Child support refers to money that one parent pays to another person (usually the other parent) to support his or her child. This can be ordered by a Texas court.
Who Pays Child Support?
In most cases, the person paying child support is the parent who does not have primary custody of the child. The person living with the child more than half the time (usually a parent) is the one who receives child support.
Can I Pay Directly to the Other Parent?
It may seem easy to simply write a check to the person receiving child support, but your child support order will tell you exactly what to do, and it will most likely direct you to pay child support payments through the registry of the court or the Texas Child Support Disbursement Unit. In fact, if you work for an employer, your employer will likely withhold the child support from your paycheck and send it to the local registry or state child support enforcement agency.
You can, however, provide gifts of clothes, money, toys, etc. directly to your children or to the other parent. Understand that this will not be included in your child support payments.
How Much Child Support Will I Pay/Receive?
The amount of child support is determined by what a judge believes is in the best interest of the child. Texas law provides some guidelines based on a percentage of the payer’s net income:
- 20% for 1 child
- 25% for 2 children
- 30% for 3 children
- 35% for 4 children
- 40% for 5 children
- Not less than 40% for 6 or more children
These numbers are altered when the payer also has other children to support in a different household.
When Does Child Support End?

» Entries shown:
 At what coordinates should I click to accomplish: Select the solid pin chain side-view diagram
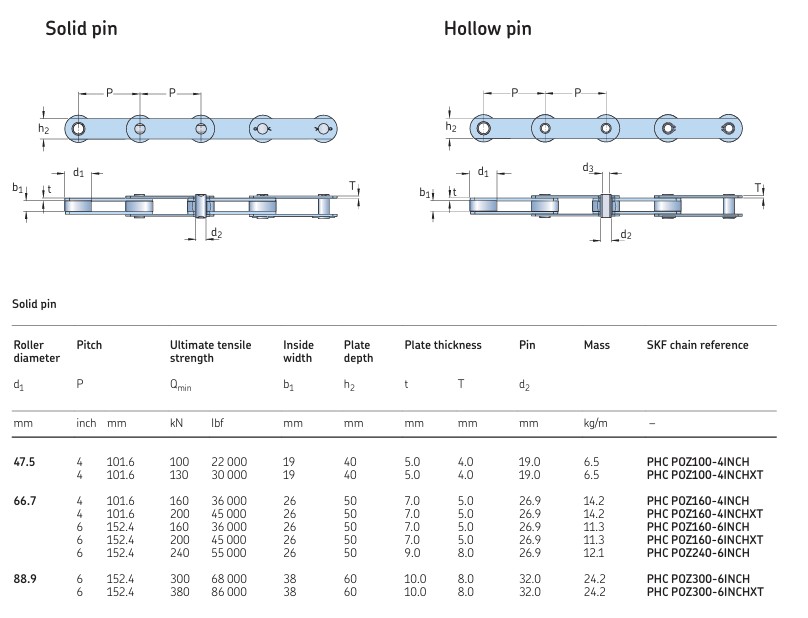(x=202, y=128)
...
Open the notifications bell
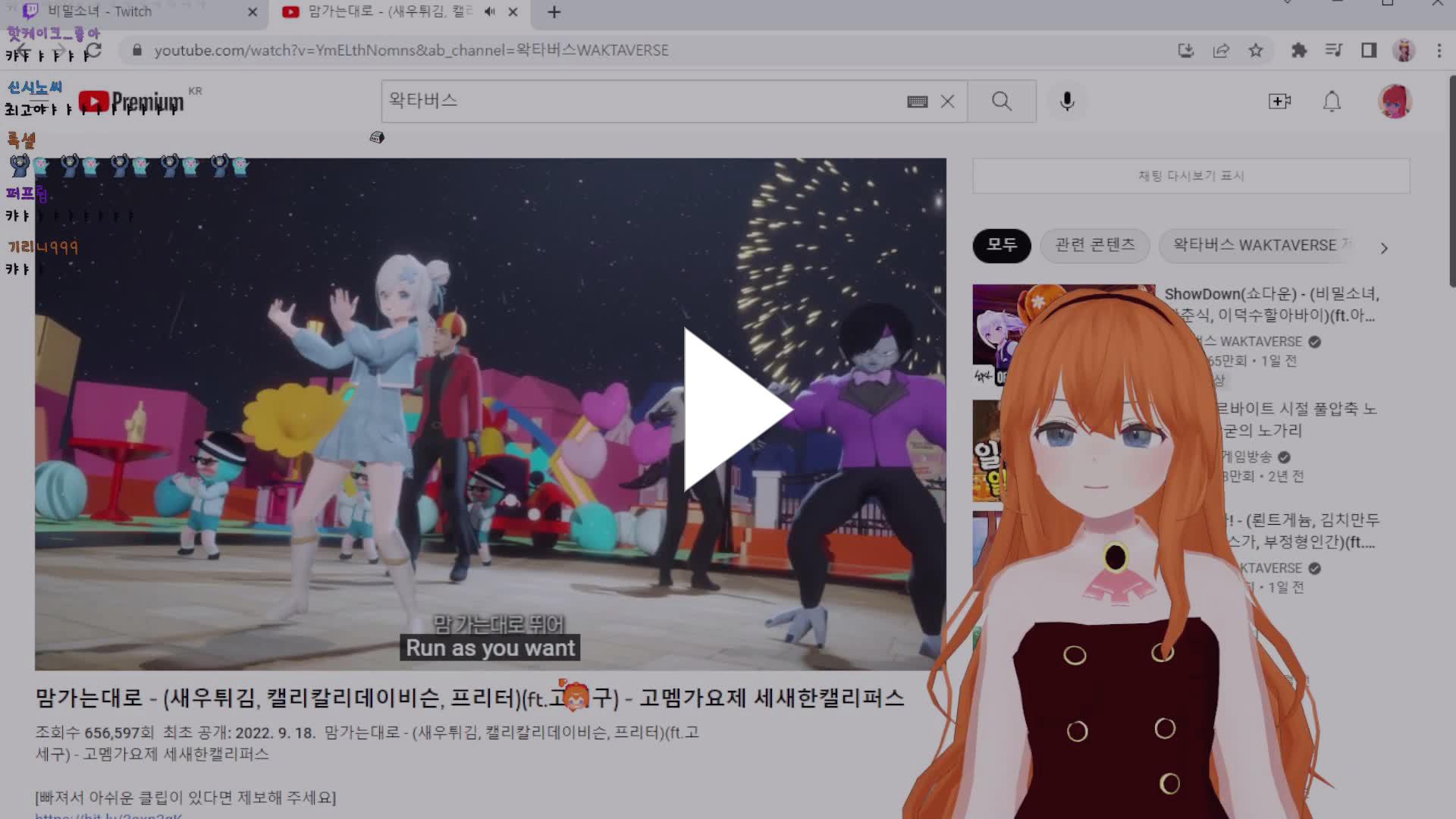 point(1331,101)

» Tasks to perform:
1 – Decide whether each statement agrees with the child support text, answering yes or no and quoting the words that settle it: (a) The Texas guideline for 3 children is 30% of the payer's net income. (b) Gifts of toys given directly to the children count toward child support payments. (c) The person living with the child more than half the time is usually the one who pays child support.
2 – According to the child support text, what determines the amount of child support?
The lines are separate material and have no connection to the child support text.

» Solutions for each task:
1 –
(a) Yes: "30% for 3 children"
(b) No: "Understand that this will not be included in your child support payments."
(c) No: "The person living with the child more than half the time (usually a parent) is the one who receives child support."

2 – What a judge believes is in the best interest of the child.